Nowoczesne technologie w służbie bezpieczeństwa zdały egzamin również tym razem. Pijany kierowca, który wpadł do rowu swoim Fordem, wpadł, bo jego auto samo powiadomiło policję. System ratunkowy eCall zarejestrował wybuch poduszek powietrznych i sam zadzwonił na numer 112.

Gdyby nie system eCall, który powiadamia służby ratunkowe o wypadku, kompletnie pijanemu kierowcy mogłoby ujść na sucho. Na szczęście, stało się inaczej, a dyżurny komendy w Jastrzębiu-Zdroju otrzymał informację o zdarzeniu drogowym i lokalizację samochodu, w którym wystrzeliły poduszki powietrzne. W sytuacji, do której doszło na chwilę przed północą nikt nie został ranny, a nietrzeźwy kierowca został zatrzymany przez policję.

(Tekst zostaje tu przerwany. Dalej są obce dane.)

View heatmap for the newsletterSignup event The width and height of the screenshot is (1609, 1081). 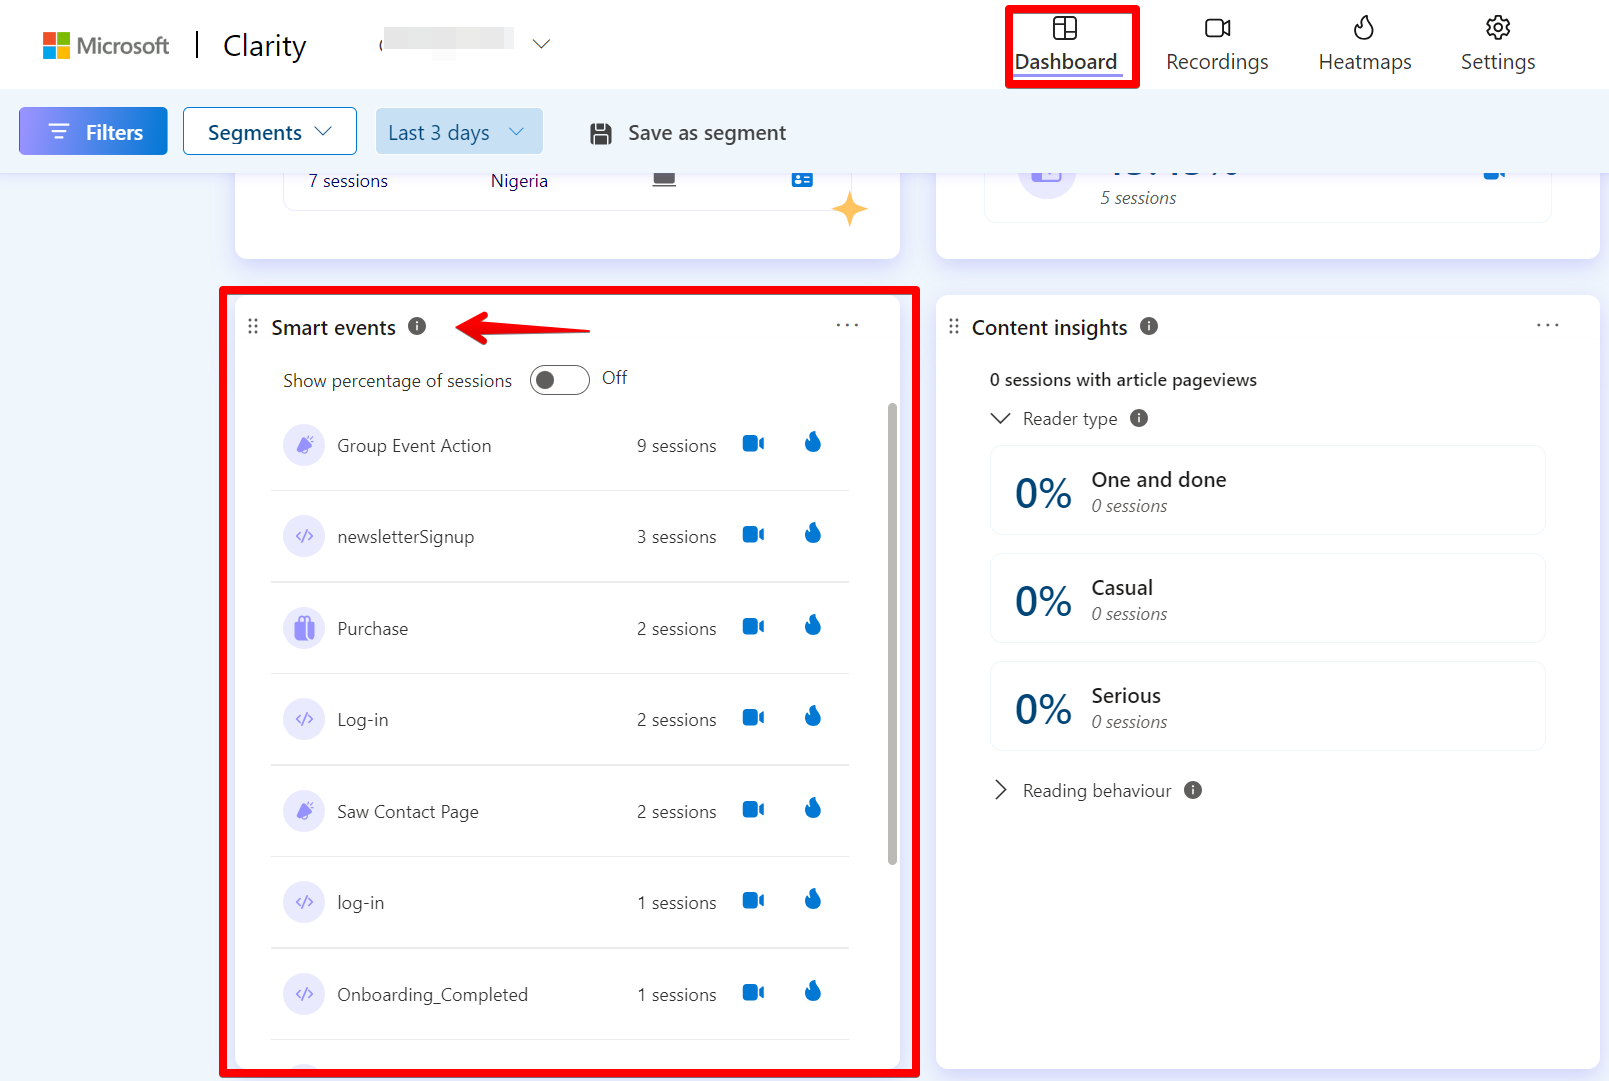click(812, 533)

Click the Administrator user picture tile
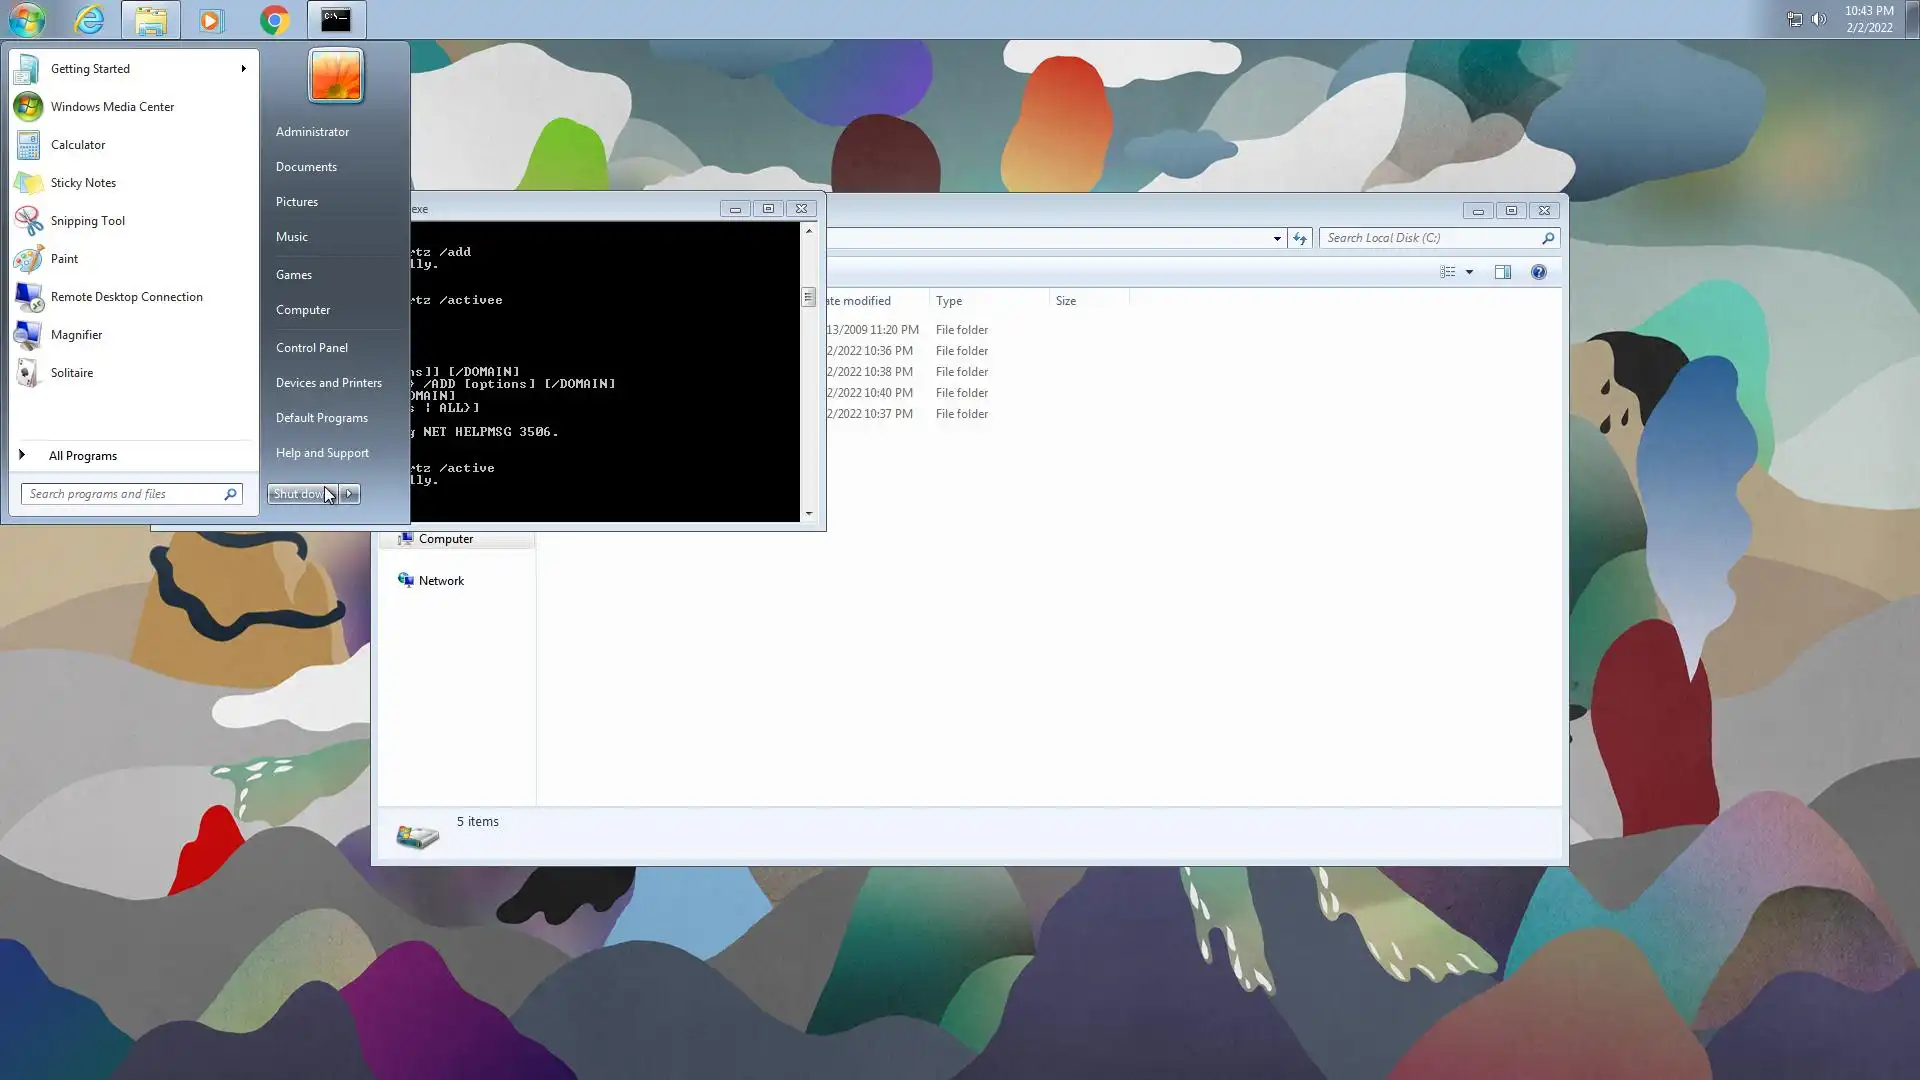335,76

Mundurowi, którzy udali się na miejsce wskazane przez system ratunkowy zauważyli, że w rowie rzeczywiście leży Ford Focus. Kierowca, który nie oddalił się z miejsca wypadku został przebadany na obecność alkoholu, a rezultat badania okazał się być szokujący. Kierowca miał w organizmie 3,6 promila alkoholu! Samochód został oholowany na parking, a kierowca stracił prawo jazdy. Za swoje zachowanie odpowie przed sądem.

System eCall, który "wsypał" nietrzeźwego kierowcę należy do obowiązkowego wyposażenia nowych samochodów sprzedawanych w Unii Europejskiej. Element wyposażenia, który musi znajdować się na pokładzie osobowych i dostawczych aut o DMC do 3,5 t działa w oparciu o numer alarmowy 112, uniwersalny dla krajów zrzeszonych w UE i, jak widać, również w Polsce potrafi funkcjonować jak należy.